Bash script to download files from URLs to specified directories listed in a text file

Fooby
2014-07-07
2014-07-07
  •  Fooby
    Fooby
    2014-07-07

    I originally posted this script in my review but markdown formatting is apparently not supported in a review so I am posting it here.

    As I mentioned in my review, I have been looking for a CLI alternative to DownThemAll for Firefox because DTA cripples Firefox and slows the entire system on my pretty fast 8-core Mac Pro. It just struggles to maintain a difficult connection, and I have plenty of those. aria2 handles these with ease and does not in any way slow my system down. It just sits there in the background downloading away at max speed. I tried wget and curl but they are single-threaded and very slow on the files I am downloading. I tried puf but it didn't work at all with HTTPS protocol. I tried axel, which worked with HTTPS, BUT tcpdump showed that it had somehow switched over to HTTP when I wasn't looking, which really pissed me off (can I say that?). Most people would probably not have even checked and been lulled into a false sense of security--like what happened with Heartbleed. Bad, bad axel, misleading us like that… aria2 not only worked first time, right out of the box, really handling HTTPS traffic (believe me, I checked…) flawlessly, but it downloaded files at record speeds--my full allotted bandwidth. Needless to say, "Goodbye DTA…", "Sayonara axel…".
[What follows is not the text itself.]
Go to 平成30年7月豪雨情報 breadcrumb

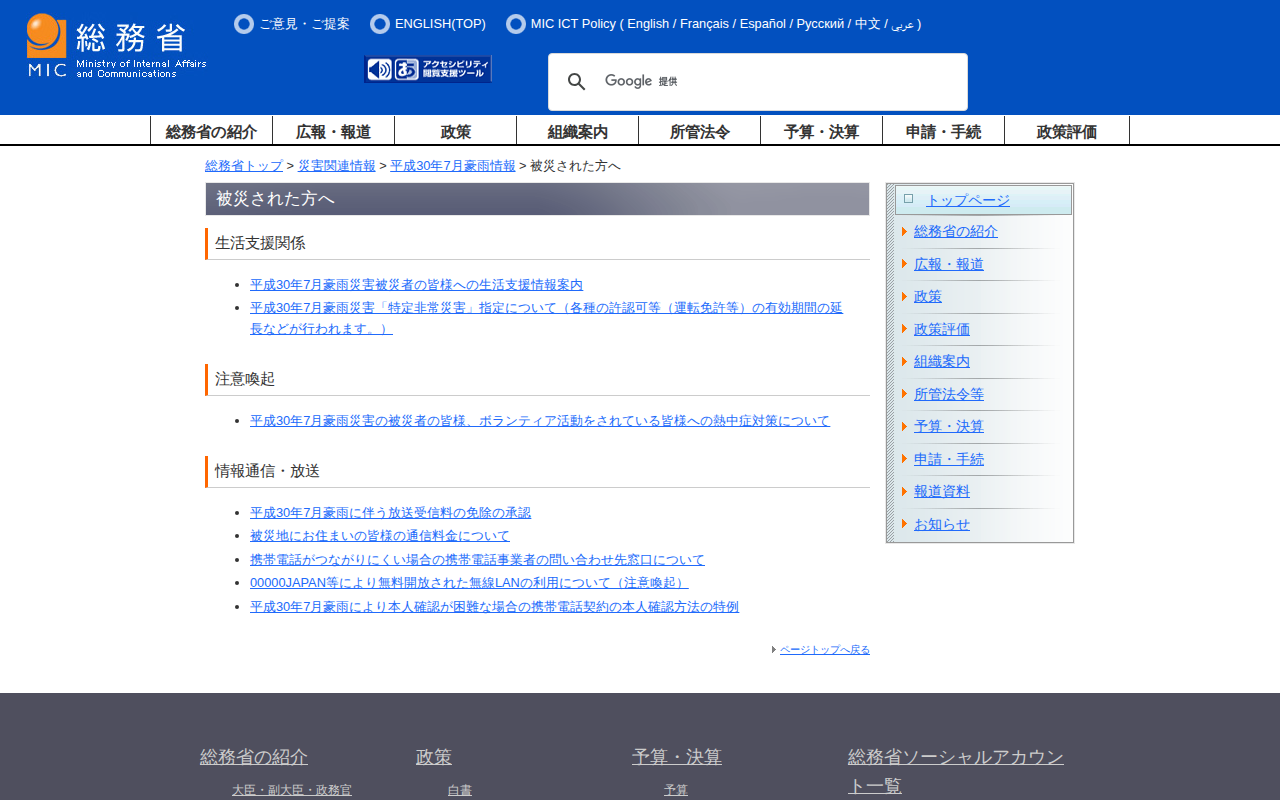coord(452,166)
    I used the following syntax to get these speeds:

    aria2c --file-allocation=none -c -x 10 -s 10 -d "mydir" URL
    


    Note that aria2c is the binary HomeBrew has installed--don't ask me why, I don't know…

    --file-allocation=none speeds up the initialization of the download which can take quite a long time for a multi-GB file otherwise.
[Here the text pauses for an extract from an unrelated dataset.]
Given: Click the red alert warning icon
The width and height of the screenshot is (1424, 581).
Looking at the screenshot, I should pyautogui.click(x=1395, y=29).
    -c allows continuation of a download if it was incomplete the first time. This came in really handy when, for some reason, the speed started flagging and I ctrl-c-ed out of the download and restarted it. It resumed right where it left off at max speed. Nice.

    -x 10 and -s 10 give 10 connections per server to speed things along. I suspect the -s 10 is unnecessary but I prefer to err on the side of overkill.

    - d downloads files to a directory.


    I wrote a script that reads directory names and URLs from a text file and automatically creates the directories and downloads the files to the directories--similar to the way DTA works only much faster/better ;).

    aria2files.sh:

    #!/bin/bash
    
    filename="$1" # get filename from command line argument
    
    while read -r line
    do
        if [ "$line" ] # skip blank lines
        then
            if [[ "$line" =~ (https?|ftp)\:\/\/ ]] # line contains a URL, download file
            then
                echo "URL: '$line'"
                aria2c --file-allocation=none -c -x 10 -s 10 -d "$currdir" "$line"
            else # line contains a directory name, create directory if not already present
                echo "Directory: '$line'"
                currdir="$line"
                if [ ! -d "$currdir" ]
                then
                    mkdir -p "$currdir" # '-p' enables creation of nested directories in one command
                fi
            fi
        fi
    done < "$filename"
    


    The regex will detect HTTP(S) and FTP URLs. Note that if [ "$line" ] works in OS X bash but you may have to use if [ -z "$line" ] on *NIX, which BTW doesn't work in OS X bash--again, don't ask me why…

    The text file has the format:

    files.txt:

    dierctory 1
    url1
    url2
    
    directory 2/subdirectory/sub-subdirectory/
    url3
    url4
    
    
    
    


    The script reads the filename from the command line:

    aria2files.sh files.txt
    


    files.txt is in the PWD and listed directories are created as subdirectories of the PWD. Notice that you can list nested directories on one line and the entire hierarchy will be created. There is no checking done so if, for example, the first non-empty line of files.txt is not a directory name but a URL, the file will be saved to the PWD and subsequent URLs will do the same until a directory name is encountered. If the script hasn't yet finished, you can keep adding directories/URLs to the bottom of the text file and saving it.

    I put the script in

    /usr/local/bin
    


    so it is in my PATH.

     
    Last edit: Fooby 2014-07-08